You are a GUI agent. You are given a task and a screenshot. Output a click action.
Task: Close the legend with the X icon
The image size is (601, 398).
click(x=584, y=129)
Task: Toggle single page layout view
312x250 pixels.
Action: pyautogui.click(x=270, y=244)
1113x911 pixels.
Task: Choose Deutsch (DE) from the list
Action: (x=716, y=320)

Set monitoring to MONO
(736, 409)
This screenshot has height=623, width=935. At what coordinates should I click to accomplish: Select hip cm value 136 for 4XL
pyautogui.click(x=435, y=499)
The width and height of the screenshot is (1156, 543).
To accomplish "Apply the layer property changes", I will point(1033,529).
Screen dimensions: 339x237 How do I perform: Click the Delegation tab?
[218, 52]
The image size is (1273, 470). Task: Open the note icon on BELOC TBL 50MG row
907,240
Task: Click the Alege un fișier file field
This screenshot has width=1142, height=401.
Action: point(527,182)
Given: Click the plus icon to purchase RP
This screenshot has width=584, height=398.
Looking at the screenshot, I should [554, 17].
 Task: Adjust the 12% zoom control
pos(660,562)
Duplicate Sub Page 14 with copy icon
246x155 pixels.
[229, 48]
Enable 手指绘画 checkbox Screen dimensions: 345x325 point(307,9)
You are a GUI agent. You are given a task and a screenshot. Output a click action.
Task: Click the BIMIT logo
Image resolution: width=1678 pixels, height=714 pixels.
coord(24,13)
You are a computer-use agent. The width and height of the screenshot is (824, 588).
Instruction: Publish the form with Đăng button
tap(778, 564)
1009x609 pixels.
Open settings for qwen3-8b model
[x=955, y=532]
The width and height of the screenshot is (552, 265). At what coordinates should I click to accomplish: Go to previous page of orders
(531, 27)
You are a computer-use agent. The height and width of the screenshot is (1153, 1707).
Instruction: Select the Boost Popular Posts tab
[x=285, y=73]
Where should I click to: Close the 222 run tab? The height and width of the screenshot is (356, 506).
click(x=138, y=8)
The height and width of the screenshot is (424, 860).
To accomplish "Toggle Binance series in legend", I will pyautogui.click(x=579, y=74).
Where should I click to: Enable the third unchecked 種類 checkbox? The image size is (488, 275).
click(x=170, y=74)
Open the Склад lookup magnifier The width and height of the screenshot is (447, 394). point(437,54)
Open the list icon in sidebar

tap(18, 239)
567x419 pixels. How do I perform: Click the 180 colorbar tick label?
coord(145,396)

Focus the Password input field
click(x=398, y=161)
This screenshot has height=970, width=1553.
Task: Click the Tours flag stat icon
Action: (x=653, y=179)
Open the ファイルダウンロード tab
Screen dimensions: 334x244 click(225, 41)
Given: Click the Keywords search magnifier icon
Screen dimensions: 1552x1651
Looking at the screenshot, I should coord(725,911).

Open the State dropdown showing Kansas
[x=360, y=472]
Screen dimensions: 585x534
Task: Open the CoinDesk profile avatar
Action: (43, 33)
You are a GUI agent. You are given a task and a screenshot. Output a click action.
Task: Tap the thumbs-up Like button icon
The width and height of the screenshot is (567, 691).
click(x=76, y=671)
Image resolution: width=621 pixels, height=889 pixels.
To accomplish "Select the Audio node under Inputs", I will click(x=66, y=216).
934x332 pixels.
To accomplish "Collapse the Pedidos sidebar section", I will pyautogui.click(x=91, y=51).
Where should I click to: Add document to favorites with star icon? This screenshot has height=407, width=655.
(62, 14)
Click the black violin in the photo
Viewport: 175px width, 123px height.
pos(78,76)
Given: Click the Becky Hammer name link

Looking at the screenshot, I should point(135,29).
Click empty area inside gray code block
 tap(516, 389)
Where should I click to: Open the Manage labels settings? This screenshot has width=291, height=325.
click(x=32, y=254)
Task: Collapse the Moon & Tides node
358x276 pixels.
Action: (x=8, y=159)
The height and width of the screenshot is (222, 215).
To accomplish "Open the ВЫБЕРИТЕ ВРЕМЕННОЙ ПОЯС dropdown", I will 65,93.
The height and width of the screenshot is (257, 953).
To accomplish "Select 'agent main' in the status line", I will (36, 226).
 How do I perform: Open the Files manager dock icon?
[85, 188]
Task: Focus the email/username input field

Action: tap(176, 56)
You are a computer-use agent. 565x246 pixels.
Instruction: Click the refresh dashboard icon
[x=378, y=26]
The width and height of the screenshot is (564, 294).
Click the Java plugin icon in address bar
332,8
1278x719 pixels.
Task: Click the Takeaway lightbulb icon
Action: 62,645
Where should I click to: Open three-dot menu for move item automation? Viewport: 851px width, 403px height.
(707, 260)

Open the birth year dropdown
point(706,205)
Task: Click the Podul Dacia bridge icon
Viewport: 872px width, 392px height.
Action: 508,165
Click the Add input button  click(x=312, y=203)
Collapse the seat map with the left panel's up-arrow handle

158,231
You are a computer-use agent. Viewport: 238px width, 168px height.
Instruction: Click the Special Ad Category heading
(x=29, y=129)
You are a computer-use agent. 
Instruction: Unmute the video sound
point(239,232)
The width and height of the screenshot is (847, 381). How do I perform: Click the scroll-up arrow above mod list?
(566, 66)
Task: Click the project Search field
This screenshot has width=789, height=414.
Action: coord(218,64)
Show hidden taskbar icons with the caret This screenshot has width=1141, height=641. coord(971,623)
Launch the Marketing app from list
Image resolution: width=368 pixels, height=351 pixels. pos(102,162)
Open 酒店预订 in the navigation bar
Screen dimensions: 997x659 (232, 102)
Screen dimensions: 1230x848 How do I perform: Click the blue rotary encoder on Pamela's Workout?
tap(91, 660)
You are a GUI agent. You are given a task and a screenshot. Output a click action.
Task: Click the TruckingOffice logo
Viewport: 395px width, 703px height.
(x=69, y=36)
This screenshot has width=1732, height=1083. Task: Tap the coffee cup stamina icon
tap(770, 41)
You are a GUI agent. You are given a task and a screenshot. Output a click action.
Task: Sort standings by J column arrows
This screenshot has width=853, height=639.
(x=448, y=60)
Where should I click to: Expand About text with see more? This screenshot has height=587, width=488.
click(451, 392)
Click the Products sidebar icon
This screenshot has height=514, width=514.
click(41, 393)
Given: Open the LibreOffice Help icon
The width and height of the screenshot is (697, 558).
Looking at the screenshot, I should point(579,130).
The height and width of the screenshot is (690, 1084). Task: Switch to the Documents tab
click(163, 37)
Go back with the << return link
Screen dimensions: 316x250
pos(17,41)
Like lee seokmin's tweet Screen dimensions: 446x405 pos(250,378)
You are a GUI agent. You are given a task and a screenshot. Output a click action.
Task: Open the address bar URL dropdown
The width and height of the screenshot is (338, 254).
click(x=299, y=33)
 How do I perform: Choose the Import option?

Prompt: The answer must be an exact copy of every entry.

Response to this exercise:
You are a GUI agent. You are given a task and a screenshot. Output a click action.
Task: Close the legend with the X icon
The image size is (601, 398).
click(x=584, y=129)
Task: Toggle single page layout view
312x250 pixels.
Action: pyautogui.click(x=270, y=244)
1113x911 pixels.
Task: Choose Deutsch (DE) from the list
Action: (x=716, y=320)

Set monitoring to MONO
(736, 409)
This screenshot has height=623, width=935. At what coordinates should I click to accomplish: Select hip cm value 136 for 4XL
pyautogui.click(x=435, y=499)
The width and height of the screenshot is (1156, 543).
To accomplish "Apply the layer property changes", I will point(1033,529).
Screen dimensions: 339x237 How do I perform: Click the Delegation tab?
[218, 52]
The image size is (1273, 470). Task: Open the note icon on BELOC TBL 50MG row
907,240
Task: Click the Alege un fișier file field
This screenshot has width=1142, height=401.
Action: point(527,182)
Given: Click the plus icon to purchase RP
This screenshot has width=584, height=398.
Looking at the screenshot, I should [554, 17].
 Task: Adjust the 12% zoom control
pos(660,562)
Duplicate Sub Page 14 with copy icon
246x155 pixels.
[229, 48]
Enable 手指绘画 checkbox Screen dimensions: 345x325 point(307,9)
You are a GUI agent. You are given a task and a screenshot. Output a click action.
Task: Click the BIMIT logo
Image resolution: width=1678 pixels, height=714 pixels.
coord(24,13)
You are a computer-use agent. The width and height of the screenshot is (824, 588).
Instruction: Publish the form with Đăng button
tap(778, 564)
1009x609 pixels.
Open settings for qwen3-8b model
[x=955, y=532]
The width and height of the screenshot is (552, 265). At what coordinates should I click to accomplish: Go to previous page of orders
(531, 27)
You are a computer-use agent. The height and width of the screenshot is (1153, 1707).
Instruction: Select the Boost Popular Posts tab
[x=285, y=73]
Where should I click to: Close the 222 run tab? The height and width of the screenshot is (356, 506).
click(x=138, y=8)
The height and width of the screenshot is (424, 860).
To accomplish "Toggle Binance series in legend", I will pyautogui.click(x=579, y=74).
Where should I click to: Enable the third unchecked 種類 checkbox? The image size is (488, 275).
click(x=170, y=74)
Open the Склад lookup magnifier The width and height of the screenshot is (447, 394). point(437,54)
Open the list icon in sidebar

tap(18, 239)
567x419 pixels. How do I perform: Click the 180 colorbar tick label?
coord(145,396)

Focus the Password input field
click(x=398, y=161)
This screenshot has height=970, width=1553.
Task: Click the Tours flag stat icon
Action: (x=653, y=179)
Open the ファイルダウンロード tab
Screen dimensions: 334x244 click(225, 41)
Given: Click the Keywords search magnifier icon
Screen dimensions: 1552x1651
Looking at the screenshot, I should coord(725,911).

Open the State dropdown showing Kansas
[x=360, y=472]
Screen dimensions: 585x534
Task: Open the CoinDesk profile avatar
Action: (43, 33)
You are a GUI agent. You are given a task and a screenshot. Output a click action.
Task: Tap the thumbs-up Like button icon
The width and height of the screenshot is (567, 691).
click(x=76, y=671)
Image resolution: width=621 pixels, height=889 pixels.
To accomplish "Select the Audio node under Inputs", I will click(x=66, y=216).
934x332 pixels.
To accomplish "Collapse the Pedidos sidebar section", I will pyautogui.click(x=91, y=51).
Where should I click to: Add document to favorites with star icon? This screenshot has height=407, width=655.
(62, 14)
Click the black violin in the photo
Viewport: 175px width, 123px height.
pos(78,76)
Given: Click the Becky Hammer name link

Looking at the screenshot, I should point(135,29).
Click empty area inside gray code block
 tap(516, 389)
Where should I click to: Open the Manage labels settings? This screenshot has width=291, height=325.
click(x=32, y=254)
Task: Collapse the Moon & Tides node
358x276 pixels.
Action: (x=8, y=159)
The height and width of the screenshot is (222, 215).
To accomplish "Open the ВЫБЕРИТЕ ВРЕМЕННОЙ ПОЯС dropdown", I will 65,93.
The height and width of the screenshot is (257, 953).
To accomplish "Select 'agent main' in the status line", I will (36, 226).
 How do I perform: Open the Files manager dock icon?
[85, 188]
Task: Focus the email/username input field

Action: tap(176, 56)
You are a computer-use agent. 565x246 pixels.
Instruction: Click the refresh dashboard icon
[x=378, y=26]
The width and height of the screenshot is (564, 294).
Click the Java plugin icon in address bar
332,8
1278x719 pixels.
Task: Click the Takeaway lightbulb icon
Action: 62,645
Where should I click to: Open three-dot menu for move item automation? Viewport: 851px width, 403px height.
(707, 260)

Open the birth year dropdown
point(706,205)
Task: Click the Podul Dacia bridge icon
Viewport: 872px width, 392px height.
Action: 508,165
Click the Add input button  click(x=312, y=203)
Collapse the seat map with the left panel's up-arrow handle

158,231
You are a computer-use agent. Viewport: 238px width, 168px height.
Instruction: Click the Special Ad Category heading
(x=29, y=129)
You are a computer-use agent. 
Instruction: Unmute the video sound
point(239,232)
The width and height of the screenshot is (847, 381). How do I perform: Click the scroll-up arrow above mod list?
(566, 66)
Task: Click the project Search field
This screenshot has width=789, height=414.
Action: coord(218,64)
Show hidden taskbar icons with the caret This screenshot has width=1141, height=641. coord(971,623)
Launch the Marketing app from list
Image resolution: width=368 pixels, height=351 pixels. pos(102,162)
Open 酒店预订 in the navigation bar
Screen dimensions: 997x659 (232, 102)
Screen dimensions: 1230x848 How do I perform: Click the blue rotary encoder on Pamela's Workout?
tap(91, 660)
You are a GUI agent. You are given a task and a screenshot. Output a click action.
Task: Click the TruckingOffice logo
Viewport: 395px width, 703px height.
(x=69, y=36)
This screenshot has width=1732, height=1083. Task: Tap the coffee cup stamina icon
tap(770, 41)
You are a GUI agent. You are given a task and a screenshot. Output a click action.
Task: Sort standings by J column arrows
This screenshot has width=853, height=639.
(x=448, y=60)
Where should I click to: Expand About text with see more? This screenshot has height=587, width=488.
click(451, 392)
Click the Products sidebar icon
This screenshot has height=514, width=514.
click(41, 393)
Given: Open the LibreOffice Help icon
The width and height of the screenshot is (697, 558).
Looking at the screenshot, I should point(579,130).
The height and width of the screenshot is (690, 1084). Task: Switch to the Documents tab
click(163, 37)
Go back with the << return link
Screen dimensions: 316x250
pos(17,41)
Like lee seokmin's tweet Screen dimensions: 446x405 pos(250,378)
You are a GUI agent. You are given a task and a screenshot. Output a click action.
Task: Open the address bar URL dropdown
The width and height of the screenshot is (338, 254).
click(x=299, y=33)
 How do I perform: Choose the Import option?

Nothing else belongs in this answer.